Tuesday 30 August 2011

Bite 141: Julia Margaret Cameron - Mary Mother, c. 1866

Mary Mother, c. 1866,  albumen print, 34.9 x 27.1 cm
It is said that all photographs are in a way self-portraits and there is certainly an element of the autobiographical within Cameron’s oeuvre, a product perhaps of her status as (technically) an ‘amateur’ photographer in the sense that she was not bound by commercial interests or economic necessity. 
 
An example of this self-referentiality can be seen in Mary Mother. Pensively, she gazes absently out of the frame, the only indication of the role being played the robes around her neck and over her head; a substitute for the untamed hair in other Cameron images. 
 
We know without explanation that this is Mother Mary following Christ’s death.

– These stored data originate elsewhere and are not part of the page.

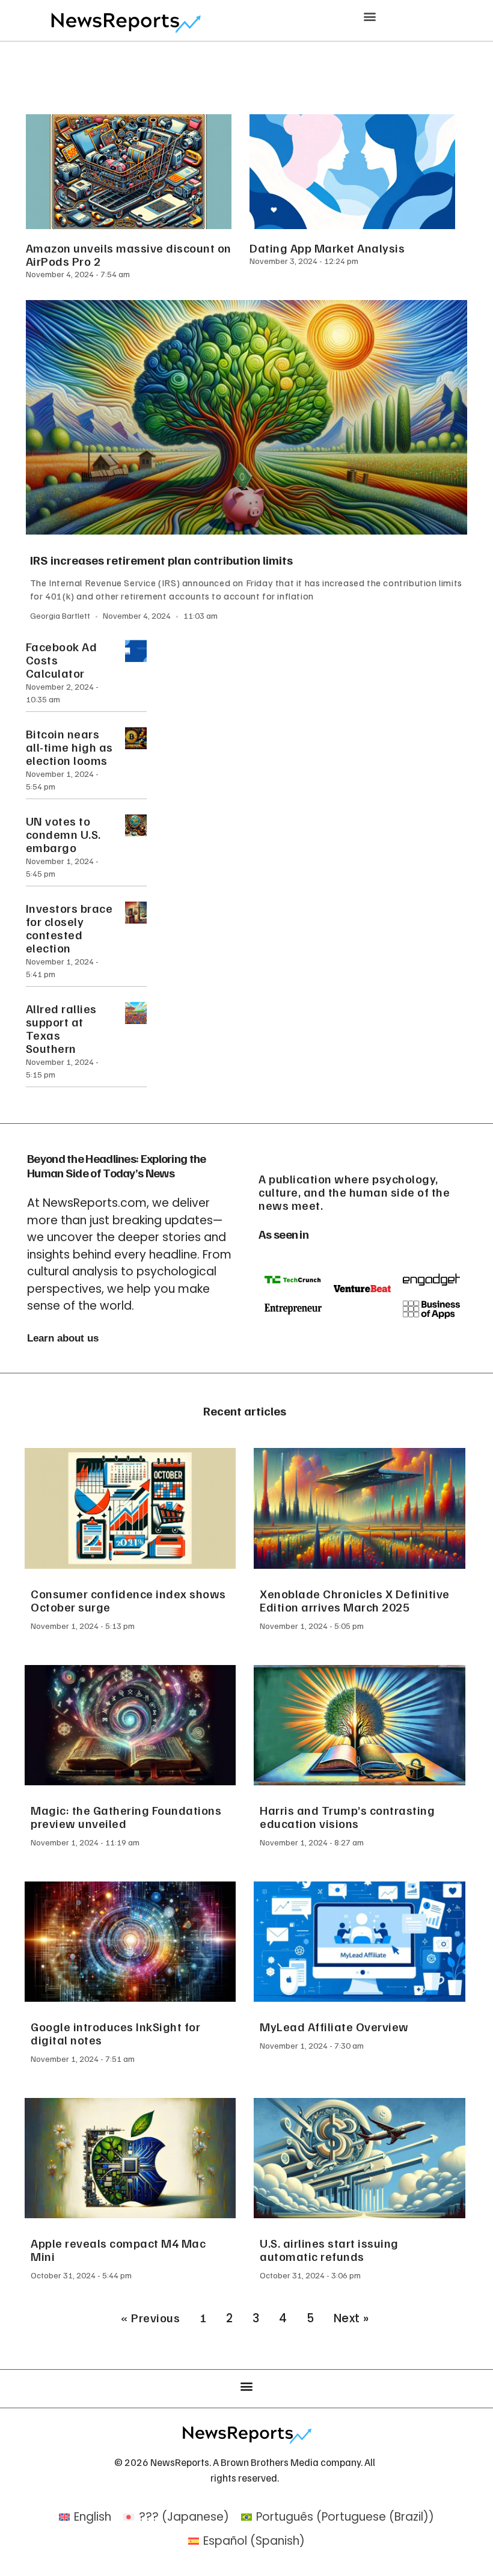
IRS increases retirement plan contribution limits (161, 560)
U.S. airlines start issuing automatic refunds (329, 2249)
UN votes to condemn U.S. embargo (63, 834)
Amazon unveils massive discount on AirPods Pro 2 (128, 254)
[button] (370, 16)
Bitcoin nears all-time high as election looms (69, 747)
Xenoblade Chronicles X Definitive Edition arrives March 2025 (355, 1600)
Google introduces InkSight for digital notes (115, 2033)
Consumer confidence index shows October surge (128, 1600)
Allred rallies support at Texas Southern (61, 1028)
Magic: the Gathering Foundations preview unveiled (126, 1816)
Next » (351, 2318)
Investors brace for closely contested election (69, 927)
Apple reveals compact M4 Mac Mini (118, 2249)
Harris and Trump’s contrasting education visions (347, 1816)
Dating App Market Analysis (327, 248)
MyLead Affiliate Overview (334, 2026)
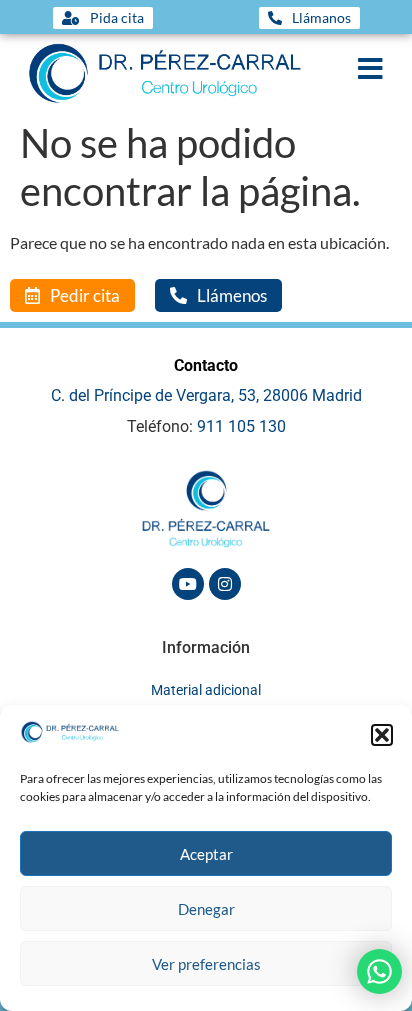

She is a woman in grief, sacred while at the same time individually human.
 
Modelled by Mary Hillier, a housemaid to Cameron and her favourite and most frequent model, (depicted separately as both the Virgin Mary and Mary Magdalene), Cameron explains, “In every manner of form has her face been reproduced, yet never has it been felt that the grace of the fashion of it has perished.” 
 
In this image Hillier can actually be seen as a stand in for Cameron, who herself lost a child. The tenderness of the image betrays a deep understand of the suffering depicted.